Con la canicola, come queste storie dimostrano, può accadere di tutto. Perciò, un consiglio, quando il solleone è alto in cielo, restate all’ombra.
Sabato 16 agosto

Il 16 agosto si festeggia una dei santi più venerati in Italia: san Rocco.
Figura leggendaria, nacque a Montpellier nel 1295, visse a lungo in Italia, dove si prodigò fino alla morte nel portare conforto agli ammalati di peste, malattia che lo portò alla tomba e alla gloria eterna. Nell’arte è sempre raffigurato in abiti da pellegrino, categoria della quale è patrono assieme a quella dei viaggiatori, mentre mostra una piaga provocata dalla peste sulla propria coscia.
Per questa sua caratteristica di Santo guaritore, particolarmente attento alle malattie infettive, è venerato come protettore degli invalidi ed è invocato contro la peste, il colera, le epidemie e le malattie contagiose in genere.

Il Santo è sempre ritratto con al fianco un cane, spesso con in bocca un pezzo di pane. Le antiche agiografie, infatti, narrano che un cane, durante la malattia di Rocco appestato nei pressi di Piacenza, portasse quotidianamente al Santo un pezzo di pane sottratto alla mensa del suo padrone e signore del luogo, un tal Gottardo Pallastrelli, che poi, affascinato dalla carità cristiana di Rocco, lo seguì nel suo peregrinare. Questo episodio ha portato san Rocco ad essere anche il protettore dei cani.

Nel folclore il cane – specie i bastardini detti “cani da pagliaio” – ha un ruolo di primordine, benché sia praticamente l’unico animale a non avere né valore commerciale né capacità di produrre reddito. In quanto a servire, il cane da pagliaio serve a poco. L’unico impiego, oltre a far giocare i bambini, è quello di dare l’allarme ogni qualvolta uno sconosciuto si avvicina all’aia. Per addestrarli a questo, ancora cuccioli, i padroni un tempo li davano in braccio a un forestiero compiacente che, con rudezza, fingeva di buttarli dentro un forno acceso. In Romagna – su questa tradizione – dicevano At mett in te foran, parchè tan cnossa insun d’intoran – (Ti metto nel forno, perché non devi riconoscere nessuno intorno).
I cani da pagliaio, benché molto simili tra loro – piccoli di statura, orecchie pendenti, coda arricciata e pellame macchiato – sono di una razza indefinita. Se nell’aspetto la selezione “al contrario” non gli ha certo favoriti, questi bastardini possiedono una grande resistenza fisica, mangiano pochissimo e, illuminati dall’istinto di sopravvivenza, si dice riuscissero perfino a curare da soli i propri malanni.
Uno dei pochi pericoli per questi cani, e per i loro padroni, era in passato la rabbia. Per contenere la diffusione di questa malattia i praticoni e i veterinari sfruttavano il comportamento dei cani rabbiosi, i quali, dopo avere infettato con un morso un altro animale o un uomo, si dirigevano sempre e misteriosamente verso levante. Catturare i cani idrofobi era infatti importante sia per scongiurare la trasmissione del morbo, sia per permettere un’immediata cura all’infetto.

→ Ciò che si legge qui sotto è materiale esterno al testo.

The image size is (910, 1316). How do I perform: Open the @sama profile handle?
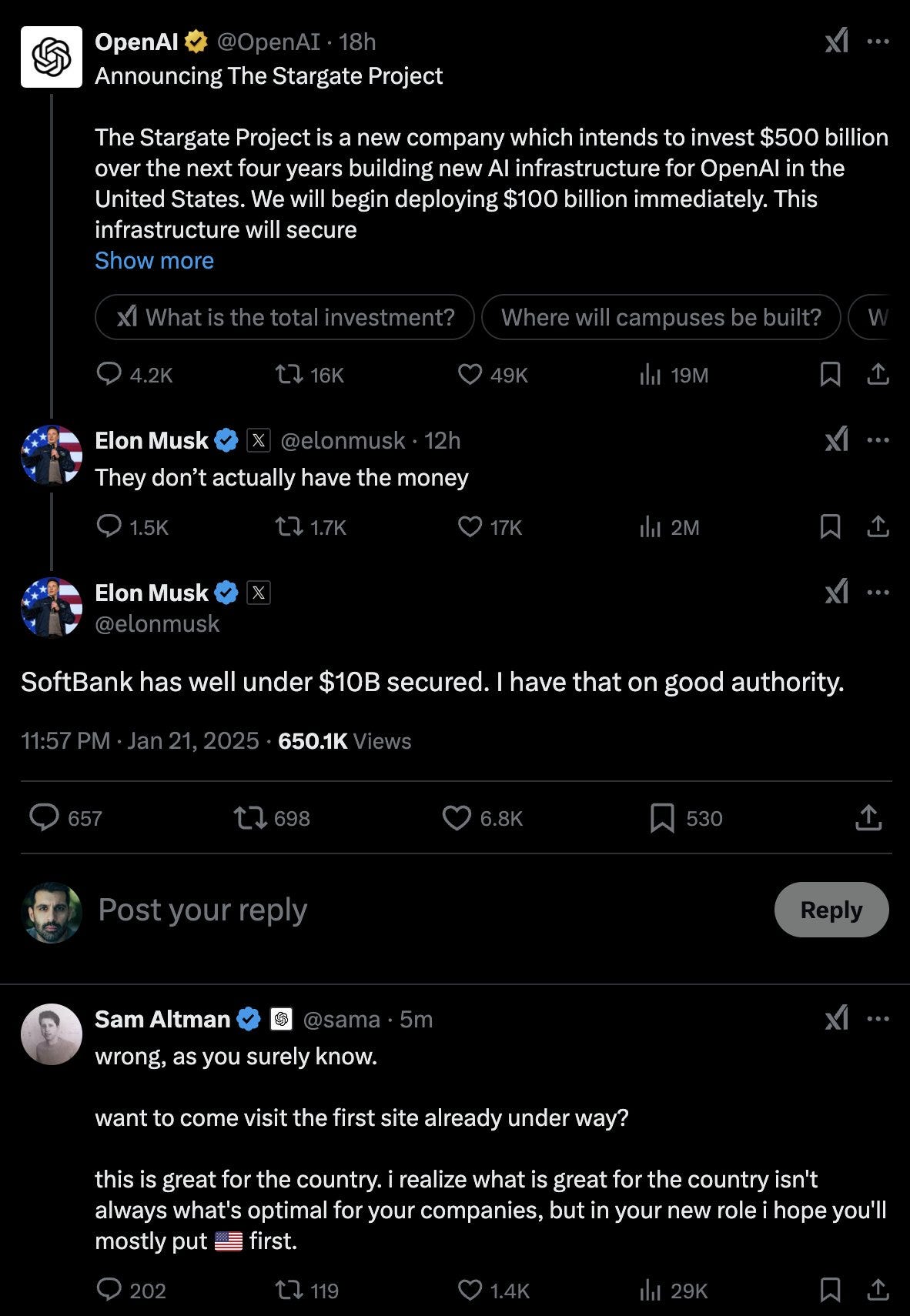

Tra le altre superstizioni riguardanti i cani, la più comune è che vederne passare è generalmente segno di cattivo auspicio, mentre sentirli abbaiare porta fortuna. Quando un cane ulula di notte, è un segno funesto e presagio di morte, così come se mugola sommessamente vicino a un ammalato (in Romagna dicono che Quând ch’l’urola e’ cân la bara la j’è pöc luntân – Quando ulula il cane la bara è poco lontana). Porta sfortuna anche se per errore si uccide il proprio cane o se si transita dove due cani si sono accoppiati.